The Political Legacy of Liberal Unionism
The political impact of the Liberal Unionist breakaway marked the end of the long nineteenth century domination by the Liberal party of the British political scene. From 1830 to 1886 the Liberals (the name the Whigs, Radicals and Peelites accepted as their political label after 1859) had been managed to become almost the party of permanent government with just a couple of Conservative interludes. After 1886 it was the Conservatives who enjoyed this position and they received a huge boost with their electoral and political alliance with a party of disaffected Liberals.
Though not numerous, the Liberal Unionists boasted having within their ranks the vast bulk of the old Whig aristocracy as represented by the stolid Duke of Devonshire. Another example is Frederick Neville Sutherland Leveson-Gower. The Duke of Devonshire's political partner, the 'radical imperialist' Joseph Chamberlain was from a very different background, a businessman and a Unitarian. Though he had joined the Liberal Unionists late on, he was more determined to maintain their separate status in the alliance with the Conservatives, perhaps hoping and wishing that he would be able to refashion the combination under his own leadership at a later date. Chamberlain's stroke in 1906 robbed him of this chance, though he remained involved in political life until 1914.

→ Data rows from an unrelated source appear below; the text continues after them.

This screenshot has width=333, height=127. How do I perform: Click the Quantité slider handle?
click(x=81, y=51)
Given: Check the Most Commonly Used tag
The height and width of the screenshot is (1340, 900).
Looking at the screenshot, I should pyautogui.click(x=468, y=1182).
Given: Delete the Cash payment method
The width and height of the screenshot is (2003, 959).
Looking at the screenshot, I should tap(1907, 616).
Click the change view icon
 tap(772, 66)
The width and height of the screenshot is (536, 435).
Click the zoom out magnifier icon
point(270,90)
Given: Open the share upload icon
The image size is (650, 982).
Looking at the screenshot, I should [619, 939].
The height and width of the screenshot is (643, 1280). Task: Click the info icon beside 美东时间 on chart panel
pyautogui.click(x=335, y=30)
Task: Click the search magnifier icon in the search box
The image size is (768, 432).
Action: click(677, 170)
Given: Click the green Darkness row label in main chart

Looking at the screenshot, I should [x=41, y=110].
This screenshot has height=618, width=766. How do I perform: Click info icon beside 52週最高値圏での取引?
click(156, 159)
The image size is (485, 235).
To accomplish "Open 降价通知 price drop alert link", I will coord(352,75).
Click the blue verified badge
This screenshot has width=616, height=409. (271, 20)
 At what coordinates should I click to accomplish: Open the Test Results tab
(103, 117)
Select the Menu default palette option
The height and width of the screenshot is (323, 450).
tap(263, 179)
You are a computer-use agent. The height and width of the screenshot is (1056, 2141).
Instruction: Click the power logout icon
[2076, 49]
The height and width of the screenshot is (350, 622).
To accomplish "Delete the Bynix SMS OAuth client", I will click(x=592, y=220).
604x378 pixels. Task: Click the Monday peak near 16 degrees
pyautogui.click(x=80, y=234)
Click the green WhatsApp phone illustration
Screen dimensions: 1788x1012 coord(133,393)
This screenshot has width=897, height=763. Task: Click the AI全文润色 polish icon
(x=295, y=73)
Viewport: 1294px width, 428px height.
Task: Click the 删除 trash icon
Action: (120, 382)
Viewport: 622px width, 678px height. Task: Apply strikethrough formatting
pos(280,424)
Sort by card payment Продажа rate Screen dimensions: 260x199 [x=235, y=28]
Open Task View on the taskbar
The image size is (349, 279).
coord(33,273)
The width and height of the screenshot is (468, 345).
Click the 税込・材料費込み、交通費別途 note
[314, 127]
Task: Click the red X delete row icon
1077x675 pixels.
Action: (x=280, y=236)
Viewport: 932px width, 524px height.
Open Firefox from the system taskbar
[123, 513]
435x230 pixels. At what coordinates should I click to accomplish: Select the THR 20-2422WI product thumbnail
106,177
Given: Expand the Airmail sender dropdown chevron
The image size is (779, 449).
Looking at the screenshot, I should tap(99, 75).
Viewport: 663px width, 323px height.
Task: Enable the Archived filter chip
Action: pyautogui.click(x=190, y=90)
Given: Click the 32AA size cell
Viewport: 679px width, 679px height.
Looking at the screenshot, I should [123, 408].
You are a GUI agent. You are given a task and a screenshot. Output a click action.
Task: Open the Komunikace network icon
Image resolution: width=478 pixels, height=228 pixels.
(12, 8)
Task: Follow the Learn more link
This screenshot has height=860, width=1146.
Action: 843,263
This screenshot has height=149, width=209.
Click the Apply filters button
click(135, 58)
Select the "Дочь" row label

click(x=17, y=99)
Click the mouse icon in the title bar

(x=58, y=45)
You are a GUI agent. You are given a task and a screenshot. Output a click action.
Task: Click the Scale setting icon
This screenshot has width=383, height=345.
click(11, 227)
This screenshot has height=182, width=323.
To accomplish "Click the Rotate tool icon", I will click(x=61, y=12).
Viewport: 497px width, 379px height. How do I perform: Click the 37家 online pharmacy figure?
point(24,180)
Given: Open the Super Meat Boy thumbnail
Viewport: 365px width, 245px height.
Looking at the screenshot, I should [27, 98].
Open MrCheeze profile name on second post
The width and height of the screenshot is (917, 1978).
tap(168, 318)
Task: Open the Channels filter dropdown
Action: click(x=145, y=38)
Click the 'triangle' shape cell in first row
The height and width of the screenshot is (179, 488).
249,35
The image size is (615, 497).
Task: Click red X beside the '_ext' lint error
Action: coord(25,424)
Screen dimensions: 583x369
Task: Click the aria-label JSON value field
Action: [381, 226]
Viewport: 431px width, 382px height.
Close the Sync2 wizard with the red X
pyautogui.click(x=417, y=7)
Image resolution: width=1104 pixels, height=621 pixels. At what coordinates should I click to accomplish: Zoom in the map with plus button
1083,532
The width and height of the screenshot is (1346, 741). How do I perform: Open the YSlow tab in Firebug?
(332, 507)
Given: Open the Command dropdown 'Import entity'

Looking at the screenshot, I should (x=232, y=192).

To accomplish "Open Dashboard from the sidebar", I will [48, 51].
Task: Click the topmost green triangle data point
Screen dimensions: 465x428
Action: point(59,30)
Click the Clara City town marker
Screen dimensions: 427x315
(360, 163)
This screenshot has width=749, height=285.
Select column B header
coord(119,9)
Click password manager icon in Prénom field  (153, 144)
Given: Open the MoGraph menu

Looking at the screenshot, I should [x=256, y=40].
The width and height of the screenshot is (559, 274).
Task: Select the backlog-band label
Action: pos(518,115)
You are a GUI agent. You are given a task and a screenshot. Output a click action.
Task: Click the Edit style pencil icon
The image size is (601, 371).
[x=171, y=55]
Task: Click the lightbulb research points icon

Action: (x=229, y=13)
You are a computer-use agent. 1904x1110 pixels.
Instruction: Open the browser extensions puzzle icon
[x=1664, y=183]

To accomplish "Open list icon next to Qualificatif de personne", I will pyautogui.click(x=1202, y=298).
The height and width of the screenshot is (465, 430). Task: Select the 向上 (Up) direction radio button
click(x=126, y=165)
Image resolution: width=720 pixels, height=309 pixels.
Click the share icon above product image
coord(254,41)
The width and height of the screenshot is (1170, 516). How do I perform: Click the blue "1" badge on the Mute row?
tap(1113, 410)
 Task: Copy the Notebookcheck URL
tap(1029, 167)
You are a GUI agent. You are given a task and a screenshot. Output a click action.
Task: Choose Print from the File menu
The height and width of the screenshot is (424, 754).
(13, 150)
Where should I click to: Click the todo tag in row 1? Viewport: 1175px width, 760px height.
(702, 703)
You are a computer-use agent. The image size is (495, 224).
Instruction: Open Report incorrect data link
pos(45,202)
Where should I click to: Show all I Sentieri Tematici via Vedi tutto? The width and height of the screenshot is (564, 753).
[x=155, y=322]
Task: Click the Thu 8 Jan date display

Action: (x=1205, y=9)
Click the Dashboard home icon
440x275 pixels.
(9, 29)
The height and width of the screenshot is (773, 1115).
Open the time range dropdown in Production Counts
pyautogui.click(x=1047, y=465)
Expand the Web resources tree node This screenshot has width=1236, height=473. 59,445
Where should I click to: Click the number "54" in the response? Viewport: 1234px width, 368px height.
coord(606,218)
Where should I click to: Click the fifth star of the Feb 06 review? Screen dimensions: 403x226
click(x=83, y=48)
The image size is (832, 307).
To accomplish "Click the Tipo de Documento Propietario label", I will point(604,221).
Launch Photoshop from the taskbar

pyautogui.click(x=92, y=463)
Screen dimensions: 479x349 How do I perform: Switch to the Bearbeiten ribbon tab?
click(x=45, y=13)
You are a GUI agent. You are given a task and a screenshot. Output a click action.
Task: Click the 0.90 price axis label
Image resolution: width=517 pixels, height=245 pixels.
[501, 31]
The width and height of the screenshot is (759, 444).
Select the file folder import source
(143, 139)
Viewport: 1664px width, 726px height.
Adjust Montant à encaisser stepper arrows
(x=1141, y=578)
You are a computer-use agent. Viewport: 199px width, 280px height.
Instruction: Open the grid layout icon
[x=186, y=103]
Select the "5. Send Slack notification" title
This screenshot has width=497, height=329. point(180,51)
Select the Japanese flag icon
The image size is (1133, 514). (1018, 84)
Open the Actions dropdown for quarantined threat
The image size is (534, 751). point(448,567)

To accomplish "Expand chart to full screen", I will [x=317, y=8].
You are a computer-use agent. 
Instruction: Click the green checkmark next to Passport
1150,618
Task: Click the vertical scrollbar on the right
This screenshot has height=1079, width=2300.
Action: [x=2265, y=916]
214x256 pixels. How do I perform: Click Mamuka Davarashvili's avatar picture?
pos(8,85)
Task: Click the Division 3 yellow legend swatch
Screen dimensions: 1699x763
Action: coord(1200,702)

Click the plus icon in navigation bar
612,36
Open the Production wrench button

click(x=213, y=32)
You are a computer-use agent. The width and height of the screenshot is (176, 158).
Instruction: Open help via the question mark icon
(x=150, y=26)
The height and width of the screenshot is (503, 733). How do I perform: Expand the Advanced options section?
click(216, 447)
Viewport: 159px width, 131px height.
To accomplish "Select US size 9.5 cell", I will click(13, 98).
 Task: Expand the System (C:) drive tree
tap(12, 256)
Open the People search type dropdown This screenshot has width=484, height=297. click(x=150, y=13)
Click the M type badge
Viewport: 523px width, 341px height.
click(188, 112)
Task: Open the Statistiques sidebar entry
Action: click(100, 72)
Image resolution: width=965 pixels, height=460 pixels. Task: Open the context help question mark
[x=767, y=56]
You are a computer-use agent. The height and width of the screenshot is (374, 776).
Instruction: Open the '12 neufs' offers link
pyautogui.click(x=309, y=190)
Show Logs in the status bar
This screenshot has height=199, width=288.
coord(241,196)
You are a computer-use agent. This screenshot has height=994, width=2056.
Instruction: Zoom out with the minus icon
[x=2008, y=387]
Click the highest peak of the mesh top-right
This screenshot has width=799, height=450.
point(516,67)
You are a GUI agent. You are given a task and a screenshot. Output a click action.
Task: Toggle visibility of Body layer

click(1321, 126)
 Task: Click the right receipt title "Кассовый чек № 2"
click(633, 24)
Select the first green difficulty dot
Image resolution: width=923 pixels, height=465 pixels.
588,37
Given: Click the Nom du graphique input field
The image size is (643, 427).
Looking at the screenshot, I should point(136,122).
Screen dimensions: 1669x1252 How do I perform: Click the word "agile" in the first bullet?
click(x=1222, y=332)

Though the Liberal Unionist party disappeared as a separate organisation in 1912 - the Chamberlain legacy helped keep the industrial powerhouse of Birmingham from returning to the Liberal party and would only be changed once more in 1945 in the Labour Party electoral landslide of that year. It also remained a profound influence on Chamberlain's sons Austen and Neville Chamberlain, who, when he was elected leader of the Conservative Party and thus became Prime Minister in 1937 - told an audience how proud he was of his Liberal Unionist roots. This isn't surprising. Neither Neville or Austen actually stood for Parliament as a Conservative candidate, - their local political association in Birmingham preferred to call themselves Unionist rather than Conservative during this time and it also privately suited Neville Chamberlain as well. He confided to his own family how he always regarded the Conservative party label as 'odious' and thought of it a barrier to people joining what he thought could be a non-socialist but a reforming party during the 1930s which he hoped would be called 'National' to include the parties of the National Government coalition in the 1930s.